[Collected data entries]
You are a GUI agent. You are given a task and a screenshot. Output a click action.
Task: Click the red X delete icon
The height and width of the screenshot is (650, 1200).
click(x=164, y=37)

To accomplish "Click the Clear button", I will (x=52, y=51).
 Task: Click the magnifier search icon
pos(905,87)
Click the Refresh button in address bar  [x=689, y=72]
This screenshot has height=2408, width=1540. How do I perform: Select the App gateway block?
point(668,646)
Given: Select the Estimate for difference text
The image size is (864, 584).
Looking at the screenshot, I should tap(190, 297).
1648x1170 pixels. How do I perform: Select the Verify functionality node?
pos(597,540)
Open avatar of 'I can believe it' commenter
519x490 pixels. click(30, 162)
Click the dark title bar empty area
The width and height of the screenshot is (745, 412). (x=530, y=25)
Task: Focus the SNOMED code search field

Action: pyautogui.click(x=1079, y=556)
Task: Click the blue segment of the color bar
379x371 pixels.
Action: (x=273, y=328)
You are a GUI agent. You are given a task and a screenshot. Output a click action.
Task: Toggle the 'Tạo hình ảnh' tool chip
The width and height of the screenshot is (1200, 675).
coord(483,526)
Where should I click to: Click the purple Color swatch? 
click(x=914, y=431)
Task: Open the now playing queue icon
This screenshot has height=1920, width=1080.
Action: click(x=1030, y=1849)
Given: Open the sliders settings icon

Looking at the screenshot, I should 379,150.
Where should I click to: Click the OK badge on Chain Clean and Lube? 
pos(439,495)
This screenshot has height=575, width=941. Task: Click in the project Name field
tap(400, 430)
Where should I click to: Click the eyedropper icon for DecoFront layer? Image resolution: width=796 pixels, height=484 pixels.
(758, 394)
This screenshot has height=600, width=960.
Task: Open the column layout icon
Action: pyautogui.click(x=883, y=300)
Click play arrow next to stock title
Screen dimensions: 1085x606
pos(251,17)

- Requirement:
Copy out exactly the lines between the line with "This screenshot has height=575, width=941." and the last line of the entries, counting both of those lines.

- Reply:
This screenshot has height=575, width=941. Task: Click in the project Name field
tap(400, 430)
Where should I click to: Click the eyedropper icon for DecoFront layer? Image resolution: width=796 pixels, height=484 pixels.
(758, 394)
This screenshot has height=600, width=960.
Task: Open the column layout icon
Action: pyautogui.click(x=883, y=300)
Click play arrow next to stock title
Screen dimensions: 1085x606
pos(251,17)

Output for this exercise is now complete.